SANTA ROSA DEL AGUARAY (Salud, por Esteban Roa) La aparición de pequeños puntos rojos o bultitos en la cabeza del miembro después de un encuentro anal es una consulta frecuente. Esta zona es extremadamente sensible y reacciona rápidamente a los cambios en el entorno biológico y químico al que es expuesta.
Por qué ocurre esto y cómo diferenciarlo:
Desequilibrio del pH: El interior del recto tiene un nivel de acidez (pH) y una flora bacteriana muy distinta a la de la piel del miembro. El contacto prolongado con este ambiente puede irritar la capa superficial del glande, provocando una respuesta inflamatoria en forma de granitos rojos.

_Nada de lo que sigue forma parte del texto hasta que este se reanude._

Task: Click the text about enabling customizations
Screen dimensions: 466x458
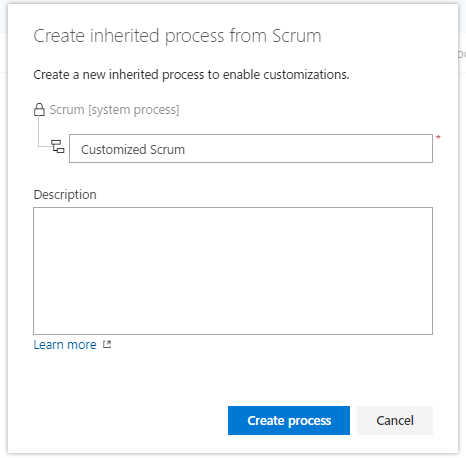Action: pos(191,75)
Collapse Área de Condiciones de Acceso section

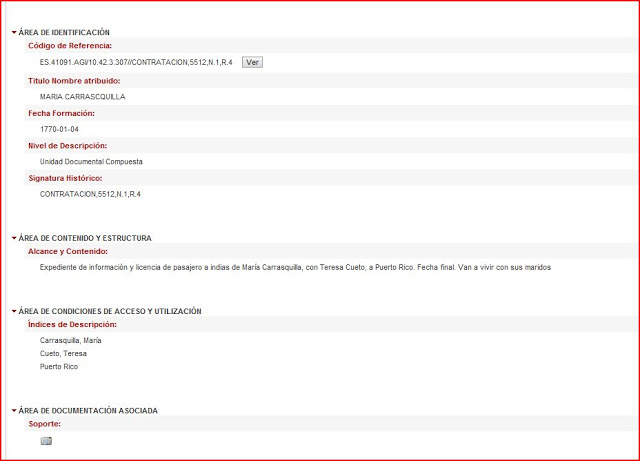pos(14,311)
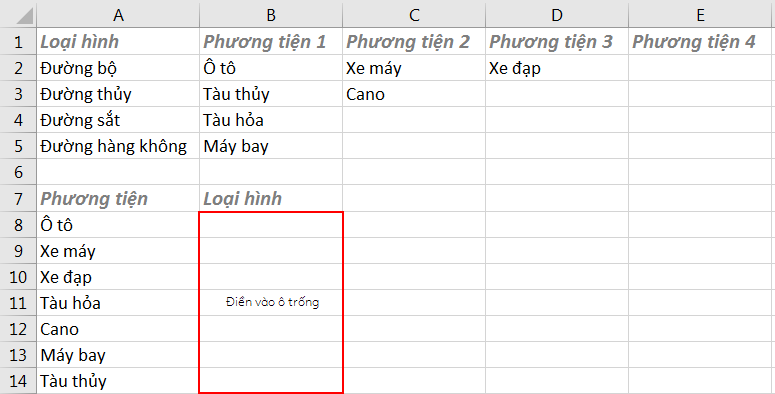Click the empty cell B8 next to Ô tô

pos(271,225)
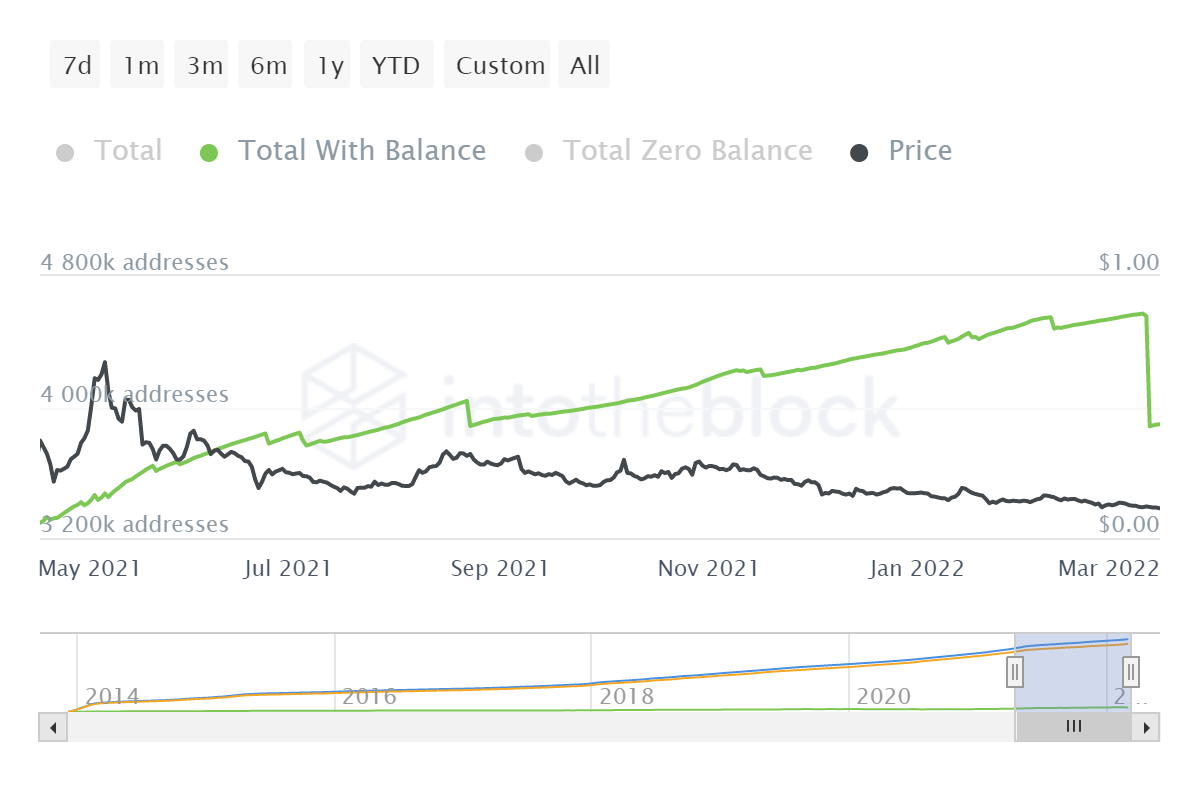This screenshot has width=1200, height=800.
Task: Open the Custom date range picker
Action: [x=500, y=66]
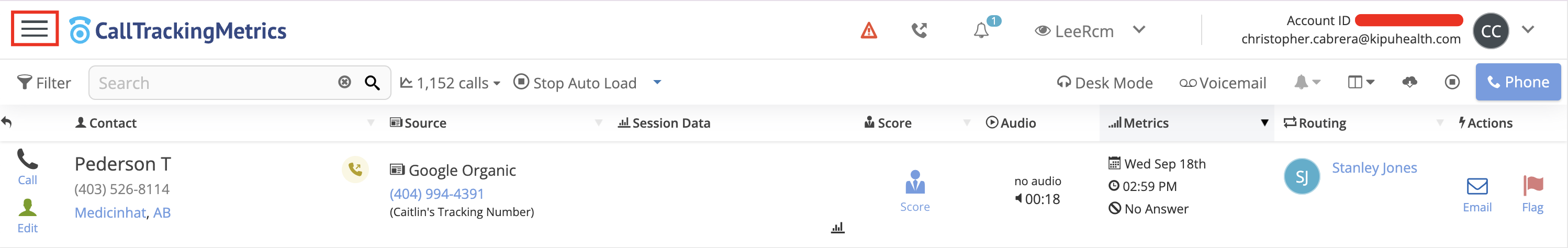
Task: Open the hamburger navigation menu
Action: [35, 29]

Fricción y microtraumas: El tejido anal no lubrica de forma natural como el vaginal. Si la lubricación fue insuficiente, la fricción genera microheridas invisibles que se inflaman al entrar en contacto con las bacterias propias de esa zona, causando esos puntos rojos.
Balanitis irritativa: Esta es la inflamación de la punta del miembro. No siempre es una infección por transmisión sexual; a menudo es simplemente una reacción a las bacterias del colon que, al no ser lavadas inmediatamente, irritan el tejido sensible.
Diferencia con una infección: Si los granitos se convierten en ampollas, duelen intensamente, tienen secreción de pus o causan fiebre, es probable que se trate de una infección (como herpes o bacterias agresivas) y no solo de una irritación por el pH.